Red Hat supports numerous open source projects with manpower and materials, hosts numerous other projects, distributes ISO images of their product, and supports the LSB. Yeah sure, just like Mircrosoft.
Actually after a bit of reflection some of the training that I have had is invaluable. CMM, ISO 9000/9001, and Six Sigma to mention the big ones. Notice I did not saying brimmming with excitement or technical but not everything useful is...
The "training" that I have been sent to was exteremly expensive, worthless from a technical standpoint, and took me away from actively working on the project. I suppose for someone with less of a DIY ethic it might have been worthwhile but I didn't need someone endlessly repeating business process modeling methods or telling me how to use a freaking GUI. I can RTFM and figure it out myself. The manuals exceeded anything offered in any of the courses.
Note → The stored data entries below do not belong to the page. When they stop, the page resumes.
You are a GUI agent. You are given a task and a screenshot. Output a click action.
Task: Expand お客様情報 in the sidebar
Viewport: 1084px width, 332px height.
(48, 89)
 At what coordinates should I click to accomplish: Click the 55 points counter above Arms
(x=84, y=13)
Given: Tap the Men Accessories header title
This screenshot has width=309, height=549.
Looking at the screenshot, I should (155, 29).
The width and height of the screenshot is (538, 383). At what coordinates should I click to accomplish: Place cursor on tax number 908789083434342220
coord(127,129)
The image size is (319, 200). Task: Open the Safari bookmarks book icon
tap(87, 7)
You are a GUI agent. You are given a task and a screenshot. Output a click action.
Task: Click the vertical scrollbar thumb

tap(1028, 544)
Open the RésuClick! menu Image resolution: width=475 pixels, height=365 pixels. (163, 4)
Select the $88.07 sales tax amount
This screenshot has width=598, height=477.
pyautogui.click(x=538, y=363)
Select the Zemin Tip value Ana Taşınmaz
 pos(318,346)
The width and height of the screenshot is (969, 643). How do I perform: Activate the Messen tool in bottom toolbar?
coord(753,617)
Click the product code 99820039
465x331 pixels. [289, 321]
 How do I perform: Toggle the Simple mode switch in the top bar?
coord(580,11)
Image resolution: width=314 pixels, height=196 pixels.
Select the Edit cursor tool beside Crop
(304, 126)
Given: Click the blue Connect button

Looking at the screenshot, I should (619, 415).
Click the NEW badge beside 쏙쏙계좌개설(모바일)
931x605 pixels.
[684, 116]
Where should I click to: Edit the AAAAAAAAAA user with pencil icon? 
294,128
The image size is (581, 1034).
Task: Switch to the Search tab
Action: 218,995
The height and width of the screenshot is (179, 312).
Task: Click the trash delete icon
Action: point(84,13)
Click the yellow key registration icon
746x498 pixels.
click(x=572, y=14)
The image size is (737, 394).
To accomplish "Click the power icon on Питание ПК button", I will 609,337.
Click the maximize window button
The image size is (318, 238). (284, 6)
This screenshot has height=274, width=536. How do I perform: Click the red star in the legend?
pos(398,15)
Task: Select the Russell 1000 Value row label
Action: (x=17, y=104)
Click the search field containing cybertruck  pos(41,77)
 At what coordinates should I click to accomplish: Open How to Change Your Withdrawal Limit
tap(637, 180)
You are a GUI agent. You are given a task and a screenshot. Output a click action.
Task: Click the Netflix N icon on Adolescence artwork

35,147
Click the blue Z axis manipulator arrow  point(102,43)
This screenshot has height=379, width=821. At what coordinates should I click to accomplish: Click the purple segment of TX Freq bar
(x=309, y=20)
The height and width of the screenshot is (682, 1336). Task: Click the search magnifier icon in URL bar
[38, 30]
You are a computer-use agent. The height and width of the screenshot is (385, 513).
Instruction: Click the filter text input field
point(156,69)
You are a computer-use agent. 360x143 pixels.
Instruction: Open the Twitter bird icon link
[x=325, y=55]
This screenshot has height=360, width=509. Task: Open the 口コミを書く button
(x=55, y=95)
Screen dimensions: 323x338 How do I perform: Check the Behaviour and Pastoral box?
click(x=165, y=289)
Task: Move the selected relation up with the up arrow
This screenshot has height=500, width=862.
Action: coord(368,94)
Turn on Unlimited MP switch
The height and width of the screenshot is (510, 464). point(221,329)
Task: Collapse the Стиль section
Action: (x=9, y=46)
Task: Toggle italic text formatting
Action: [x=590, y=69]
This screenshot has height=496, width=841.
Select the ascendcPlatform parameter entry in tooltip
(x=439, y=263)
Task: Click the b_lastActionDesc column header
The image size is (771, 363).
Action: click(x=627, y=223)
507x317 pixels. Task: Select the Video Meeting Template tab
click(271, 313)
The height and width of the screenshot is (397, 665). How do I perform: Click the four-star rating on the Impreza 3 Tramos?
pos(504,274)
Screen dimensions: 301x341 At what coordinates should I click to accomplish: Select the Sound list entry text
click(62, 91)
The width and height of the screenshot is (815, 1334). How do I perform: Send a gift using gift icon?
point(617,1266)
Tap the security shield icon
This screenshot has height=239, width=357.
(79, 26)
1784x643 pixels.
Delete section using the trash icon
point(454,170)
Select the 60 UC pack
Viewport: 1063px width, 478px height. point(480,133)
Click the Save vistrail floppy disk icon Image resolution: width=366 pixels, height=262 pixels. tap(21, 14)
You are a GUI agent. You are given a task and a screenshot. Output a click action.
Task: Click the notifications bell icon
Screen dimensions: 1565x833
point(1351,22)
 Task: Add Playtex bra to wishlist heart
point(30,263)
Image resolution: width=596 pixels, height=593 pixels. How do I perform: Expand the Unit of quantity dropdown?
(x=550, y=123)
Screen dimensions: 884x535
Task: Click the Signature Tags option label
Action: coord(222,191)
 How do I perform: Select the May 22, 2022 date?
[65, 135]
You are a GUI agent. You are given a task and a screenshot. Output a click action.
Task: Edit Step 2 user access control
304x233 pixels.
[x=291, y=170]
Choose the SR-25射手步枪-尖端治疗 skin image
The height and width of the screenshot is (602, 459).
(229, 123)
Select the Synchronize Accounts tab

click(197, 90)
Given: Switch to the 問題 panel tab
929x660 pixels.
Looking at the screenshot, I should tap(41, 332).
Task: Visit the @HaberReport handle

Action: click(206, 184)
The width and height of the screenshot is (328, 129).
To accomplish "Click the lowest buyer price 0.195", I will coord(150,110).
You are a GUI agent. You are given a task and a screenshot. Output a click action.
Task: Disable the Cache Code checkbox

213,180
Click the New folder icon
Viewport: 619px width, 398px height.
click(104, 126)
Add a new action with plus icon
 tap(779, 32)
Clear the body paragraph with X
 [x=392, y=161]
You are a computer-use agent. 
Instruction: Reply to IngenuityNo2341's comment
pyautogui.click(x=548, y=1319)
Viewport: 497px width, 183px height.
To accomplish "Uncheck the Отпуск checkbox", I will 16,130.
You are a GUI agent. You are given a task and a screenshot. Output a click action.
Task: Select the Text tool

Now those JBoss under the hood training sessions sound like they rock.
Some languages are more productive than others, some are faster than others, and some are safer than others.
Damn it. You forgot to say pick two.
What does it provide that the Vim HOWTO doesn't? This strikes me as useful as a 'Developers Guide to ctags'.
Go to Nolo and start reading. Read the small business guide (my guess is you'll want an LLC), read the Independant Contractors guide, Web and Software legal guide, and Copyright Your Software. You can probably find all the titles in the local library, though not the newest of some of them.
I can tell by the way you ask the question, you have a lot of homework to do. Find someone who has worked on their own and ask for help. Good luck but that is all the free advice you get on a Saturday afternoon.
Funny link.
Actually, the sin is avarice meant in that context as inordinate desire for a supposed "good" rather than simple greed. The sin includes verve for a particular outcome or standing in the physical world and is contrasted with the virtue of selfless transcendent generosity through works. At heart, belief in this duality implies spiritual suffering results from moving beyond a subsistence level without practicing a tithe or acheiving reknown outside the bounds of the church. The underpinnings of this particular sin, along with many others, reinforce the obligation of the individual practitioner to the Catholic Church as an institutional body.
Is it nonesense? Sure. Just complicated nonesense, like much of the accumlated belief surrounding Jehovah.
Who gives a fuck about the xtian faith? So some stuffy fellow wrote a whole book, he called the Purgatorio, that called Averice (and greed by extension) a sin. Are you going to live you whole life according to a damn book?
Oh yeah, your a xtian. Nevermind.
From my perspective it is not the value of IT that has waned but rather the budget. The question that I constantly here these days is what is the minimum number of people and the minimum amount of resources that I need to do 80% of the job. Persistance, sweat, luck, and "damn the torpedos" has to get me that last 20%.
I find myself wearing too many hats but at least I am employed again. In some ways things are quite interesting, all new technologies, working in all kinds of roles that in a boom I wouldn't have the chance. The downside is it takes siginifcantly more time on my own to retool my skillset just to keep in the game.
From my perspective, since the IT bust you have to do more than every before and delegate everything you possibly can or you are screwed. The herd is still being culled. It's the recession stupid, everyone is cutting costs.
The people I truly pity are those recent college grads that were sold all the boom hype and graduate with whopping debt to the bust.
Your looking in the wrong place.
It sounds like what your looking for is really an object-relational wrapper rather than an XML based RDBMS. Take a look at OJB and see if it is not really what you are seeking.